For more severe breaks and when the bone is displaced, you may have to have surgery. During the surgery, the bone is realigned, and any fragments that may have broken off are removed. The bone is also stabilized so it can heal properly. Generally, surgery is done in an outpatient setting. This may be done with or without incisions. In some cases, the surgery is more involved and you may have to go to the hospital. Metal screws and implants may be used to stabilize the bone. Bone grafts may also be used. After surgery, you may have to wear a cast or splint. Recovery time is still usually about six weeks but can be longer. Surgery may also happen if you have a break treated with just a cast and the bone does not heal or show signs of healing on a normal schedule.
What Is the Recovery Process?
As mentioned, most scaphoid fractures will heal within six weeks. If you get a cast, you may have it removed and a splint put in its place to provide you with more use of the hand. The determination of returning to normal activities is done on a case-by-case basis, so discuss this with your doctor. Physical therapy is usually needed once the bone is fully healed. It helps to strengthen and loosen up muscles so you can regain a normal range of motion.
What Complications Can Result?
There are usually not any complications with a simple scaphoid break. You will be diagnosed and treated by your doctor with minimal issues. Surgery is usually without complications because it is normally done on an outpatient basis without general anesthesia being required. However, there is still a risk of infection if incisions were made. Your doctor may prescribe you antibiotics as a preventative measure to ensure no infection occurs. There is also a risk that the bone will not heal properly and that range of motion could be permanently affected. However, this risk is very low. Following your doctor’s orders is the best way to avoid complications.

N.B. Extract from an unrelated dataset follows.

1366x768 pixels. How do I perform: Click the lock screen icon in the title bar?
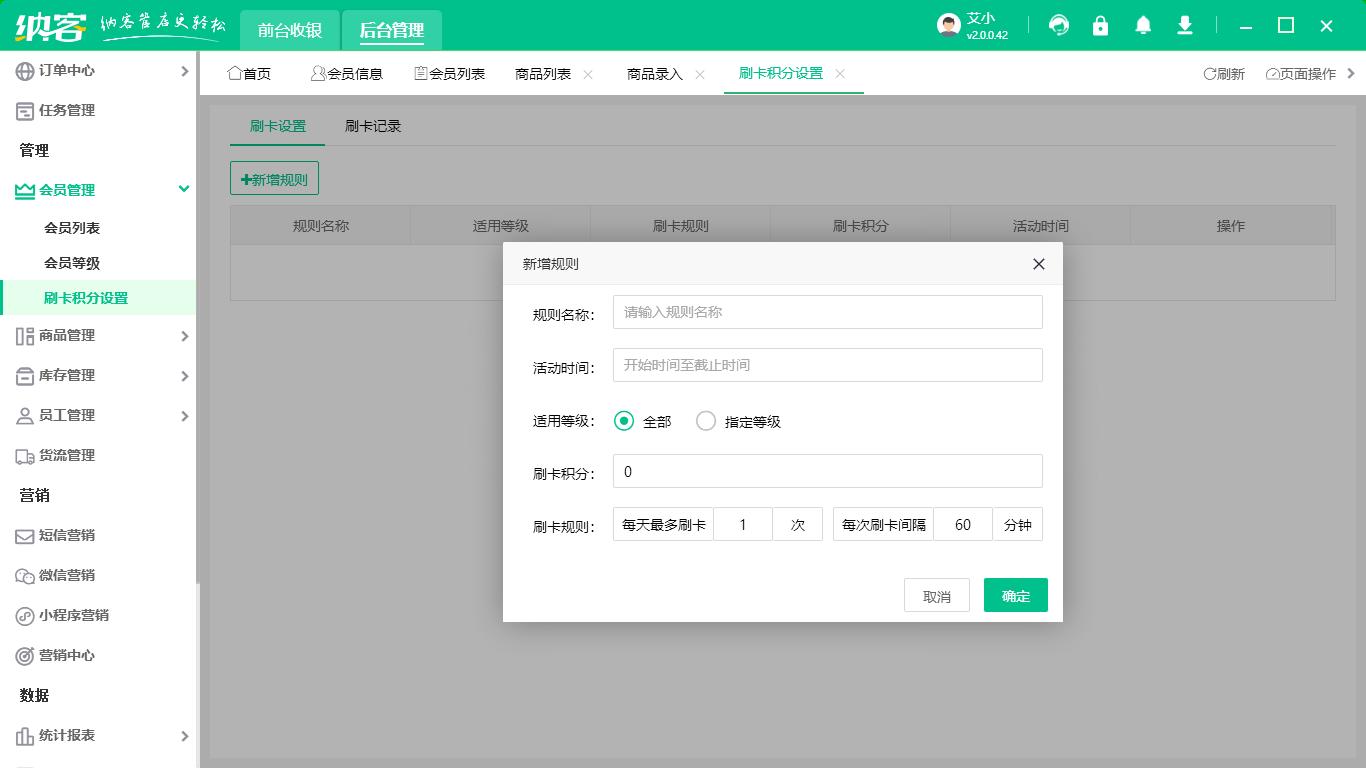pos(1100,26)
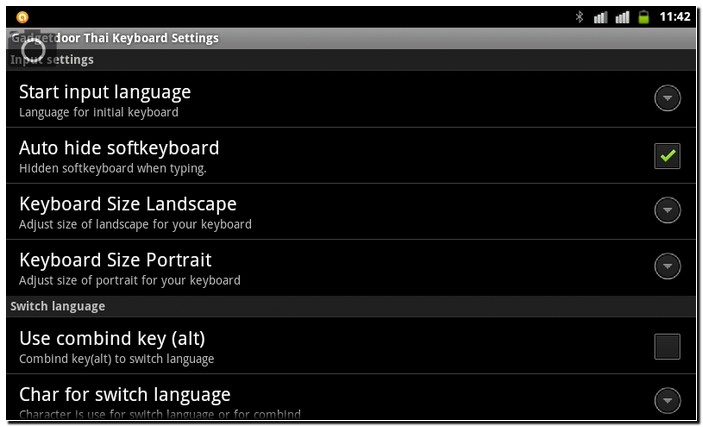This screenshot has height=427, width=703.
Task: Tap the first signal strength icon
Action: 600,17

The small bone at the base of the thumb in the wrist is most commonly broken as the result of a fall. If you fall onto your palm, the strain and the weight on the bone can cause it to break. Breaks can be in any part of the bone. Some are more severe than others, especially if the bone is not aligned after the break.
When it comes to scaphoid fractures, they generally are not a major health concern. They can easily be healed with minor treatments or minimal surgical intervention. There are few complications associated with this type of break. Most people will heal within six weeks with proper treatment and have no long-term effects.
While a scaphoid fracture may be painful, it is usually easily treated. In only six weeks most people can return to normal activities. This common fracture is not something that usually causes complications, so you should rest easy knowing that by getting treatment, you will soon be good as new.